**Excerpt to read:**
******
In [15]:
from CartPole_env import CartPole_v1

In [17]:
CartPole = CartPole_v1(PLOT_DEBUG = True)


In [6]:
class MC_learning():
    
    '''
    class that construct the Montecarlo approach to the CartPole problem. The methods inside the class 
    already have a sel-explanatory name of their functionality 
    '''
    def __init__(self, intervals, n_split, env, epsilon = 0.98, gamma = 0.9, alpha = 0.8):
        
        self.intervals = intervals
        self.epsilon = epsilon
        self.gamma = gamma
        self.alpha = alpha 
        self.env = env
        self.timestamps = []
        Q_height = 2 # since there are only two possible action 
        Q_width = (n_split[0]+2)*(n_split[1]+2)*(n_split[2]+2)*(n_split[3]+2)
        self.Q_table = np.array([np.random.choice([0, 1], size=Q_width, p=[.5, .5]), np.random.choice([0, 1], size=Q_width, p=[.5, .5])])        
        self.Counter_table = np.zeros_like(self.Q_table) 
        # the counter table is used since the update of the Q_table will have a NOT constant 'alpha' that is alpha = 1/n.
        # However, it is not always the best choice using a value that depends on the number of observed returns; it is not the case 
        # since the distribution that governing the physic process does not change over time 
        
    def action_choice(self, state):
        
        rand_value = np.random.randint(0, 100+1)/100 
        if(rand_value > self.epsilon):
            action = int(np.random.choice([0, 1], size=1, p=[.5, .5]))
******
**Dataset entries:**
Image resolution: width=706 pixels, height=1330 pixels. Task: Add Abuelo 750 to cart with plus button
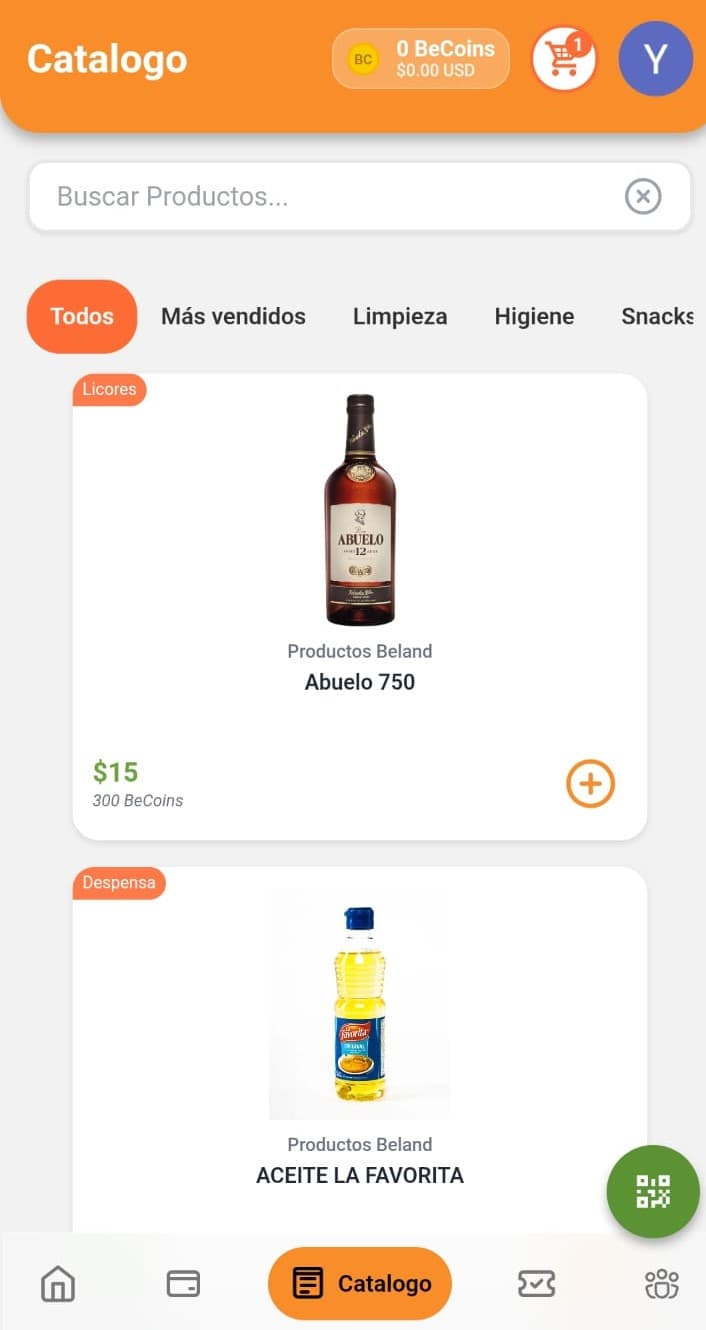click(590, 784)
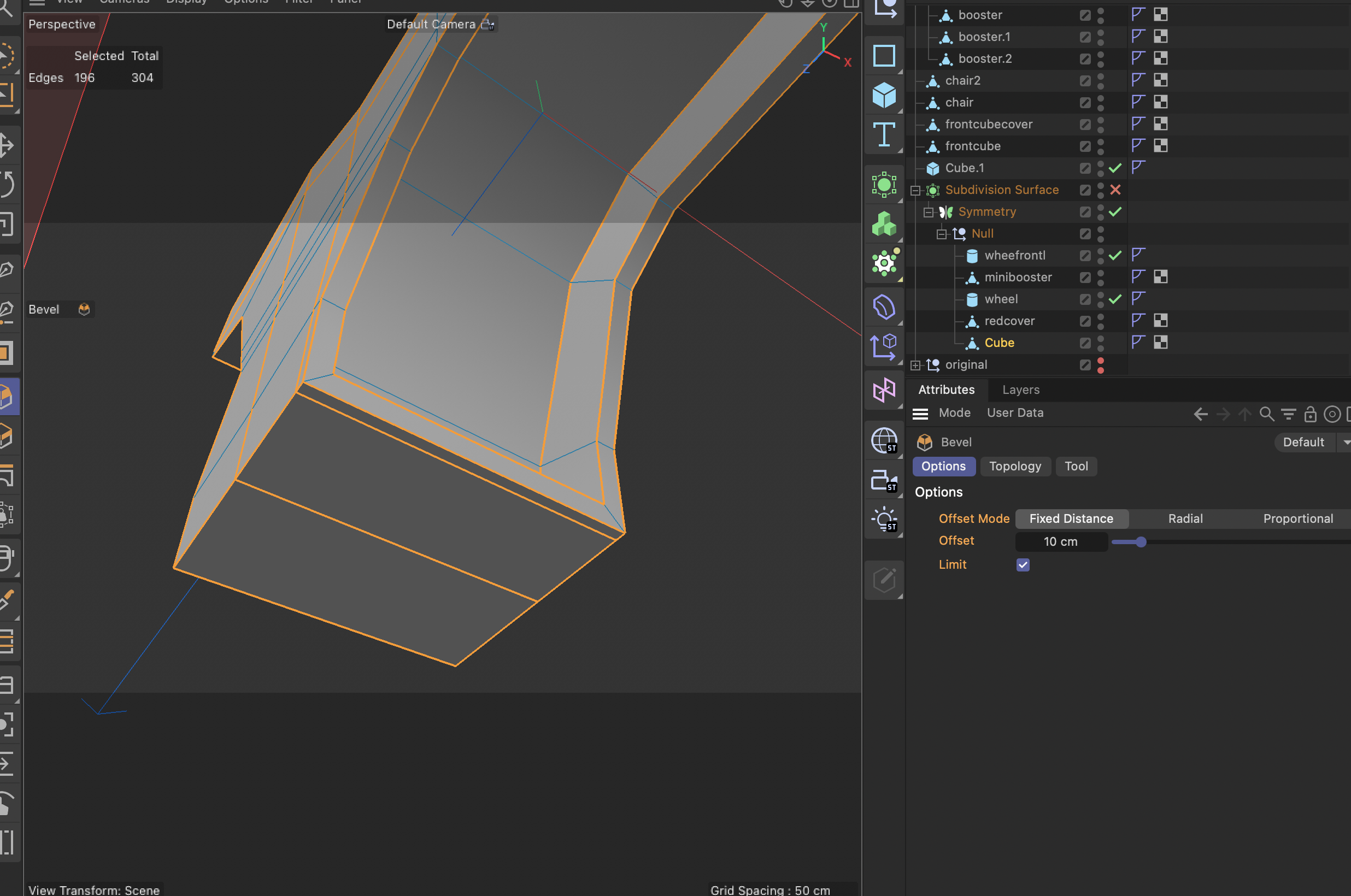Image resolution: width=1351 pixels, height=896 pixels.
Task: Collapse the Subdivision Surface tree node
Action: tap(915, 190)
******
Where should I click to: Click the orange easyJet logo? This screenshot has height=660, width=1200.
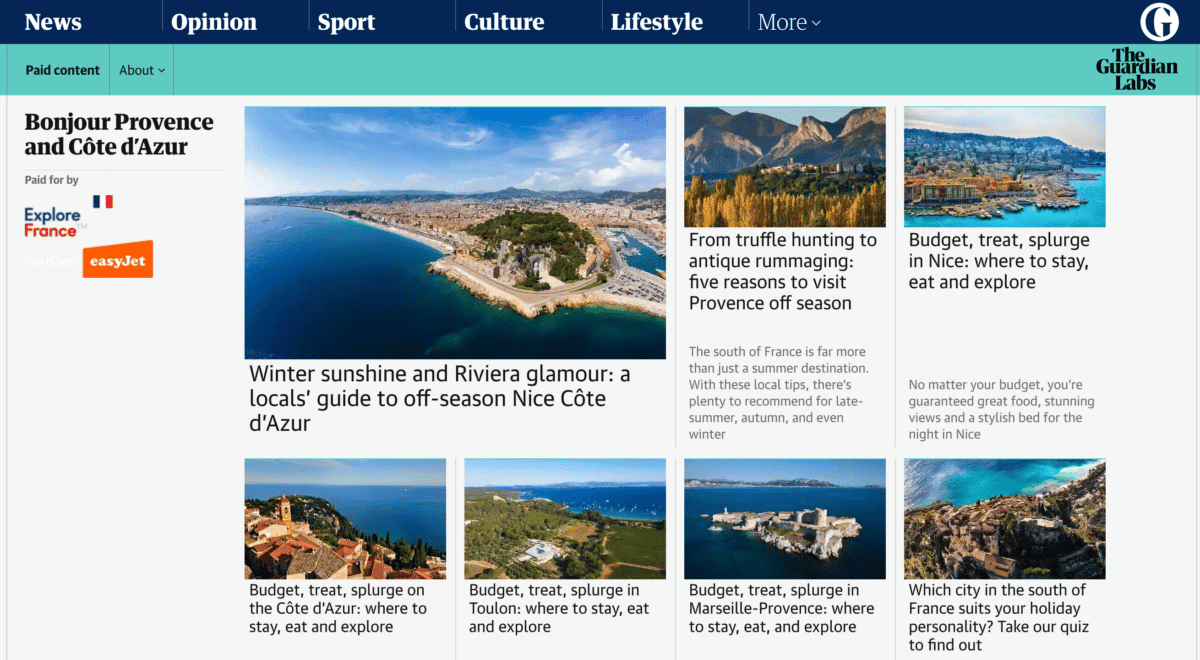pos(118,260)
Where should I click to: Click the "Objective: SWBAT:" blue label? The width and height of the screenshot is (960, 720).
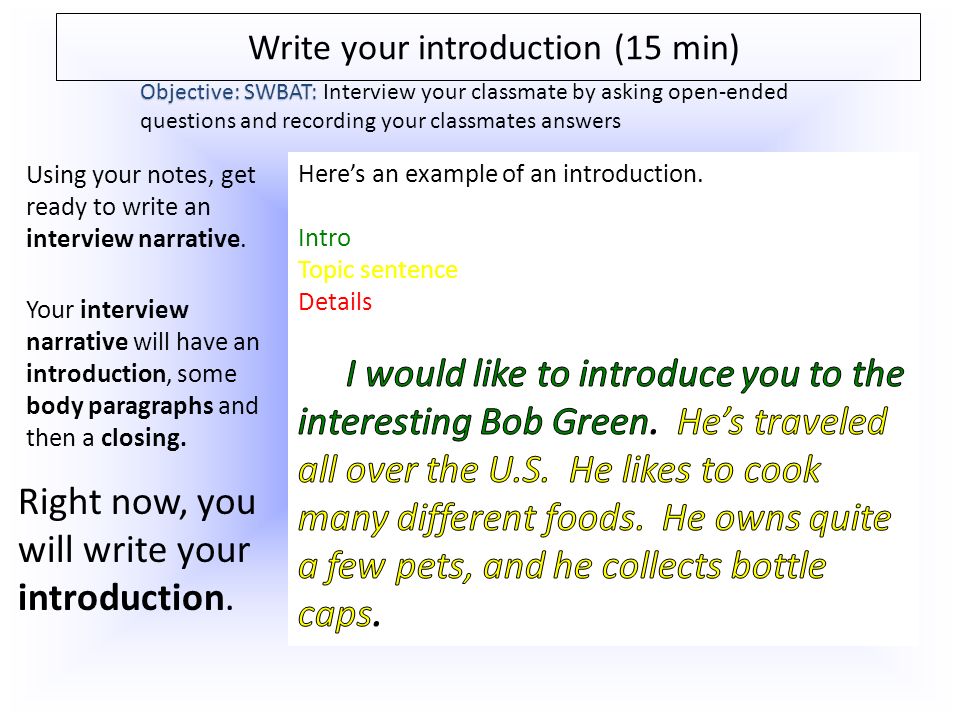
******
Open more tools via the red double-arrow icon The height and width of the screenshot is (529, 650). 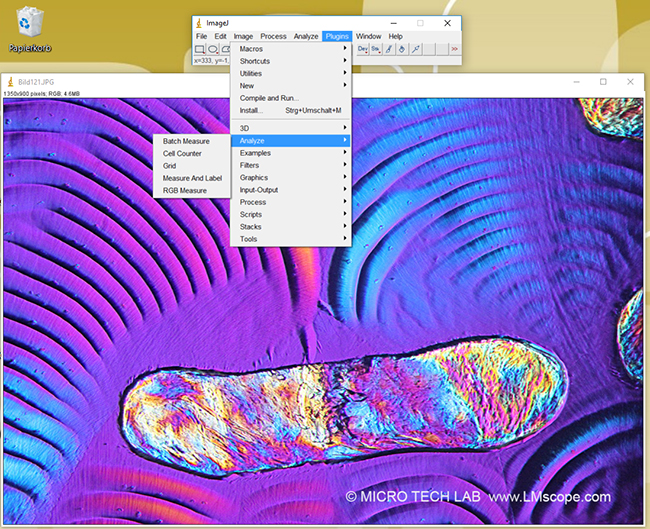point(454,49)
******
**Do this:**
Can you continue the Monte Carlo CartPole code above from its last line?

**In response:**
        else:
            action = np.argmax(self.Q_table[:, state]) 
        return action  
    
    def play_an_episode(self):
        
        obs_act_rew = []
        curr_state, info = self.env.reset()
        curr_state = state_projection(curr_state, self.intervals)
        index = 0
        episode_reward = []
        while(True):
            index +=1
            action = self.action_choice(curr_state)
            new_state, reward, terminated, truncated, info = self.env.step(action)
            episode_reward.append(reward)
            obs_act_rew.append([curr_state, action])
            curr_state = state_projection(new_state, self.intervals)
            
            if terminated or truncated:
                #print("episode last for {} timestemps".format(index))
                self.timestamps.append(index)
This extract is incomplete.